In earlier studies, the authors showed that women's high-heeled shoes increase the external knee varus torque and prolong the external knee flexion torque compared with barefoot walking [9, 10], changes that are evident with the addition of even a moderate heel in women's dress shoes [11]. These findings were interpreted to be particularly pertinent given the relatively high incidence of knee OA in women. An increase in the external knee varus torque implies relatively greater compressive force through the medial aspect of the knee, the anatomical site of the knee most prone to degenerative changes, as compared with the lateral aspect [6, 12, 13].

Although the effect was less substantial than those observed in women's dress shoes, men's dress shoes and sneakers also were found to increase the knee varus torque [14]. Similarly, the current authors [15] and others [16] have found that the addition of material under the medial aspect of the foot, such as excessive arch supports or medial wedges, also serves to elicit a medial force bias in gait, thereby increasing the external knee varus torque. Moreover, this increase is further elevated when examining the effect of arch supports during running [15]. Although the authors' previous studies have evaluated the effect of shoes primarily during walking, they sought in the present study to evaluate the effect that typical modern-day running shoes have on these same knee joint torques. Such information could be useful in guiding the prescription and possibly the design of running shoes.

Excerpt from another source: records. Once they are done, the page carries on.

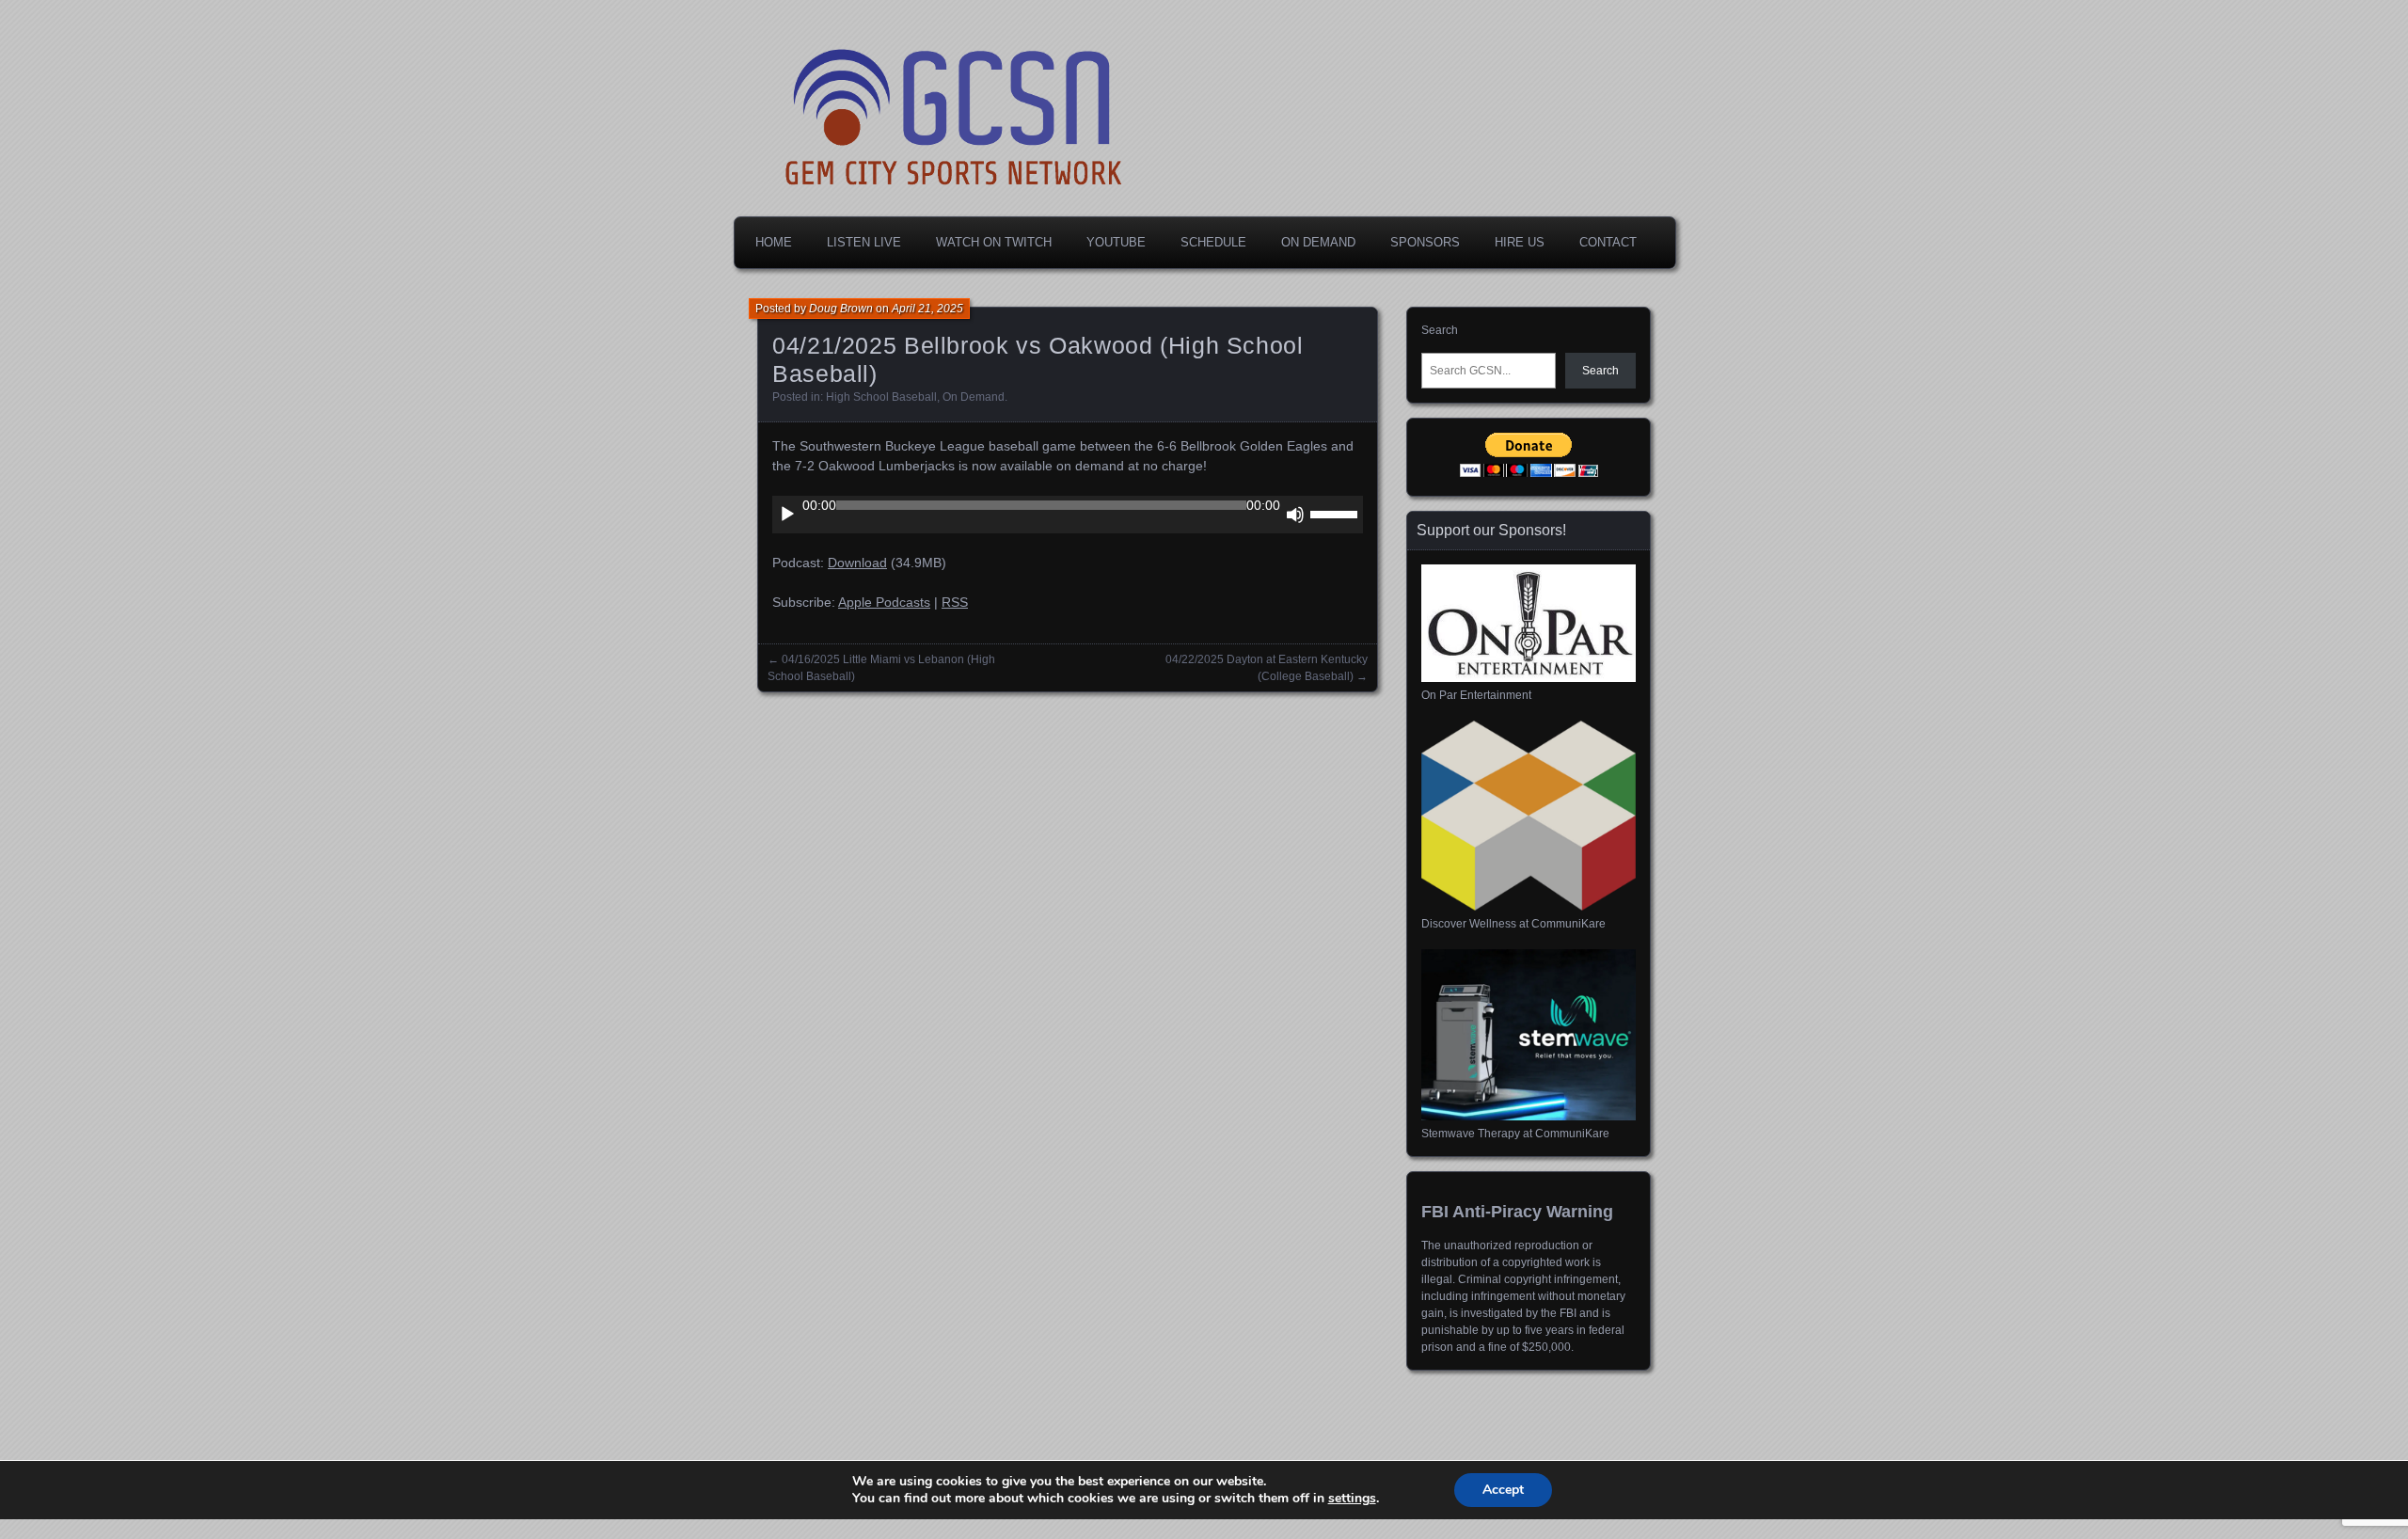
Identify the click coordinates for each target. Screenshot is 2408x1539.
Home (773, 242)
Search (1439, 330)
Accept (1503, 1490)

Elevated repetitive loading, such as that experienced during running, is believed to be an important etiological factor in the development of OA [17]. In fact, in animal models, the mechanical stress experienced during strenuous running has been shown to induce degeneration of articular cartilage at the knee [7]. It has long been assumed that running shoes minimize these mechanical stresses [18, 19, 20]. Although the immediate health benefits of running are substantial and well recognized, there is no clinical evidence to support that the design of modern running footwear is most favorable to promote long-term health in runners [21].

Indeed, although it is recognized that the typical cushioned running shoes may alleviate actual joint contact forces, the authors hypothesize that certain attributes of running shoe design increase the relative distribution of these forces. Specifically, typical running shoes are designed with characteristics analogous to those previously identified to increase knee joint torques in walking [9, 10, 11, 14, 15, 16]. Current cushioning technologies in running shoes serve to elevate the heel compared with the forefoot. Further, motion control and stability technologies inherent in running shoe design essentially provide additional material under the medial aspect of the foot, via medial posting and arch supports. The authors hypothesize that the contribution of these design characteristics in running shoes would serve to increase both the external knee flexion torque and the external knee varus torque. This study examined the effect of standard athletic footwear on lower extremity joint torques during running.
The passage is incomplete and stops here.